The subject of the EU is traditionally one of the most controversial in British politics, and so it proves again as the Conservatives have sneakily dropped their much-hyped promise to offer a referendum on the Lisbon Treaty.
Well, that's not quite fair because they haven't, at least they are trying to avoid talking about their position on the subject as they try to hoover up anti-EU votes under pressure from right-wingers in Ukip.
For my own part I think this highlights the not inconsiderable hypocrisy on their party and their major internal divisions on the subject.
Many tory-voting business leaders trade heavily with the continent and recognise the value of having a democratic forum to regulate relations with our partners and neighbours, but they also depend heavily on cultivating a UK-first attitude within their base.
Now I'm a Euro-realist. I love the place in all it's diversity and I think we benefit hugely from integration, despite the massive frustrations caused by the imperfections inherent in creating a system of politics which stretches across half-a-billion people with separate competitive histories.
But the simple fact remains that the institutions of the EU are the product of peaceful relations founded after centuries of rivalry, war and oppression by people on all sides. Having a functioning union is what prevents us from returning to those darker days.
It is the same with every country: unity brings peace, disunity brings war.
And all stable countries are to greater or lesser extents popular unions. The United States of America and Mexico, the Bunds of Germany and Austria, the union of France and the united provinces of the Netherlands. In the cases of former British colonies such as Canada, South Africa, Australia and India they have federal syatems of government, while even in places such as Scandinavia a sense of common heritage and unity is retained despite their division into separate monarchies. The Russian Confederation is another peculiar example.

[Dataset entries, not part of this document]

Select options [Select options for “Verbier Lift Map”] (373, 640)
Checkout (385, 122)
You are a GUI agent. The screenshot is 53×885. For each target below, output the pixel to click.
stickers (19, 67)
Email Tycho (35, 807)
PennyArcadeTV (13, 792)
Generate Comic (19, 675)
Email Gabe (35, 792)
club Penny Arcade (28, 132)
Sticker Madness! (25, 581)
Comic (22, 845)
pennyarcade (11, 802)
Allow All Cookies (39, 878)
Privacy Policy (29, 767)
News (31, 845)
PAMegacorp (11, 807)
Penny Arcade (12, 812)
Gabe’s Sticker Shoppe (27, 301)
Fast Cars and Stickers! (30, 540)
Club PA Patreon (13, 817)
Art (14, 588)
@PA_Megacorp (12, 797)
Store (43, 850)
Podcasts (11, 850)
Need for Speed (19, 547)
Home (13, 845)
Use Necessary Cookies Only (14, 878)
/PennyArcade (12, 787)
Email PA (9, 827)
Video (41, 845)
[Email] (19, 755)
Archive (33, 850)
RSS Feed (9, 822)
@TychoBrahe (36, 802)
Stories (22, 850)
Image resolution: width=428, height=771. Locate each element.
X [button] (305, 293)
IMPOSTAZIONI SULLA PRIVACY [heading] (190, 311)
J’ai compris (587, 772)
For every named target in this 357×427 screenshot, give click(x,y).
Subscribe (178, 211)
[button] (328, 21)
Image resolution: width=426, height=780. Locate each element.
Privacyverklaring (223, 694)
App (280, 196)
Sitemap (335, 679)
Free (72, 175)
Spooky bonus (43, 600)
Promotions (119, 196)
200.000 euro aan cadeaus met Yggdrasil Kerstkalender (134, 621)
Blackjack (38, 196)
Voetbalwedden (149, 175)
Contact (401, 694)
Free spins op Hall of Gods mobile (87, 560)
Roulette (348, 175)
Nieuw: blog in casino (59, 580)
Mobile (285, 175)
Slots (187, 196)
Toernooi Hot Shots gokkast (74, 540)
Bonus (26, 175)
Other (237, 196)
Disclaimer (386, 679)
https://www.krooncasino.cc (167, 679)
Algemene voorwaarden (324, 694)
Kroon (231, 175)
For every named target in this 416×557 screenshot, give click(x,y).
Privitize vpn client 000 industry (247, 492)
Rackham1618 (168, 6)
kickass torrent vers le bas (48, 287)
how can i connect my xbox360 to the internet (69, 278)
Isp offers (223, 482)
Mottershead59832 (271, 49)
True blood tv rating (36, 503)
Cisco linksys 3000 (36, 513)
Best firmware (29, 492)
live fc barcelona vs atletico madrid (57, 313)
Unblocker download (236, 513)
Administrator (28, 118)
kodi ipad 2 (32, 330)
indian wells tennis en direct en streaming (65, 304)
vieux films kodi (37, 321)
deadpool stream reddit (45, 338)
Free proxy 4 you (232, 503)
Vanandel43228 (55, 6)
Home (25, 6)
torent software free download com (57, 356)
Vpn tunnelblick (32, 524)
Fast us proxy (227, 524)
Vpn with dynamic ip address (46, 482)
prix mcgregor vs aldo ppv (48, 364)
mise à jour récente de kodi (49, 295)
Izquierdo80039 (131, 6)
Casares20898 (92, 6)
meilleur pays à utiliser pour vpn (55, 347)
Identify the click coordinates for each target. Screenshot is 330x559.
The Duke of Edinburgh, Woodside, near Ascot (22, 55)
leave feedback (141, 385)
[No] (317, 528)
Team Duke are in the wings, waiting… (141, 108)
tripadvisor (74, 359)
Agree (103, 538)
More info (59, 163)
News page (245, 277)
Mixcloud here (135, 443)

So ultimately the Conservatives have conceded to the inevitable - their policy was unsustainable and they are fighting the tide of history, even while trying to surf on the appearance of a wave of popular opinion.
Making a big song and dance about the individual niggles is not the way to express a coherent political philosophy, and it is not the correct manner to address business.
So while I'm happy the tories have given an indication that they are waking up to reality I'm more convinced than ever that their sickly appeal to conventional orthodoxy is not the attitude Ii demand of leadership.
One thing I am sure of - when we say it is each man for himself, women and children get trampled on.